(PROMPT)
From the data below, restate every line word for word.

(DATA IN THIS EXERCISE)
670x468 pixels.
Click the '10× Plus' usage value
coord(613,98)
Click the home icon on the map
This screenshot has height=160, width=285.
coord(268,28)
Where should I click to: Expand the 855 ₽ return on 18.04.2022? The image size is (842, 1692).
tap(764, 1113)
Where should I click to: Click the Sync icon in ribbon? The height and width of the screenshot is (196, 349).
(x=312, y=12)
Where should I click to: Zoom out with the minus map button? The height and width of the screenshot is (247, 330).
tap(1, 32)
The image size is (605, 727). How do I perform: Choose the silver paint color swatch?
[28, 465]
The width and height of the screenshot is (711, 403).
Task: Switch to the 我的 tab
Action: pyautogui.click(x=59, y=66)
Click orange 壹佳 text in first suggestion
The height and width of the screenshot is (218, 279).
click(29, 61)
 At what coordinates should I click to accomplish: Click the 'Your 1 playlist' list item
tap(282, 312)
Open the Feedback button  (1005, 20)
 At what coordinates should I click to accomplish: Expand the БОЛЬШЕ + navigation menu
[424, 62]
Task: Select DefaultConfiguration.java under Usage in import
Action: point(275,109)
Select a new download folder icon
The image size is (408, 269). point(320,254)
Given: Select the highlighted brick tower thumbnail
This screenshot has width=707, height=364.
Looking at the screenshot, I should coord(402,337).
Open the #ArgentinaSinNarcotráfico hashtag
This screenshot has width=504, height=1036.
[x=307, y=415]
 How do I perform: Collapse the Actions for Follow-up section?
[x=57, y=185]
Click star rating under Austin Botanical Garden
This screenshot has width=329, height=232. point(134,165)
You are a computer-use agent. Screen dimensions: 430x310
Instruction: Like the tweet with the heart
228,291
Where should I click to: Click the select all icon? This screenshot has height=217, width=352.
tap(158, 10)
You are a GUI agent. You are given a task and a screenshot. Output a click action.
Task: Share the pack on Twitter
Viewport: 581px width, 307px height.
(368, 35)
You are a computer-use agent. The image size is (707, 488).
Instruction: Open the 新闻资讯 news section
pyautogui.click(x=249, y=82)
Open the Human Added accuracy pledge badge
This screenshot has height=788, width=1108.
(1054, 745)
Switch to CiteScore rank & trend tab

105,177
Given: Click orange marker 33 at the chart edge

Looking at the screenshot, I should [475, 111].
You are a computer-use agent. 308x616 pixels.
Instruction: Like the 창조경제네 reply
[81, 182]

(REPLY)
670x468 pixels.
Click the '10× Plus' usage value
coord(613,98)
Click the home icon on the map
This screenshot has height=160, width=285.
coord(268,28)
Where should I click to: Expand the 855 ₽ return on 18.04.2022? The image size is (842, 1692).
tap(764, 1113)
Where should I click to: Click the Sync icon in ribbon? The height and width of the screenshot is (196, 349).
(x=312, y=12)
Where should I click to: Zoom out with the minus map button? The height and width of the screenshot is (247, 330).
tap(1, 32)
The image size is (605, 727). How do I perform: Choose the silver paint color swatch?
[28, 465]
The width and height of the screenshot is (711, 403).
Task: Switch to the 我的 tab
Action: pyautogui.click(x=59, y=66)
Click orange 壹佳 text in first suggestion
The height and width of the screenshot is (218, 279).
click(29, 61)
 At what coordinates should I click to accomplish: Click the 'Your 1 playlist' list item
tap(282, 312)
Open the Feedback button  (1005, 20)
 At what coordinates should I click to accomplish: Expand the БОЛЬШЕ + navigation menu
[424, 62]
Task: Select DefaultConfiguration.java under Usage in import
Action: point(275,109)
Select a new download folder icon
The image size is (408, 269). point(320,254)
Given: Select the highlighted brick tower thumbnail
This screenshot has width=707, height=364.
Looking at the screenshot, I should coord(402,337).
Open the #ArgentinaSinNarcotráfico hashtag
This screenshot has width=504, height=1036.
[x=307, y=415]
 How do I perform: Collapse the Actions for Follow-up section?
[x=57, y=185]
Click star rating under Austin Botanical Garden
This screenshot has width=329, height=232. point(134,165)
You are a computer-use agent. Screen dimensions: 430x310
Instruction: Like the tweet with the heart
228,291
Where should I click to: Click the select all icon? This screenshot has height=217, width=352.
tap(158, 10)
You are a GUI agent. You are given a task and a screenshot. Output a click action.
Task: Share the pack on Twitter
Viewport: 581px width, 307px height.
(368, 35)
You are a computer-use agent. The image size is (707, 488).
Instruction: Open the 新闻资讯 news section
pyautogui.click(x=249, y=82)
Open the Human Added accuracy pledge badge
This screenshot has height=788, width=1108.
(1054, 745)
Switch to CiteScore rank & trend tab

105,177
Given: Click orange marker 33 at the chart edge

Looking at the screenshot, I should [475, 111].
You are a computer-use agent. 308x616 pixels.
Instruction: Like the 창조경제네 reply
[81, 182]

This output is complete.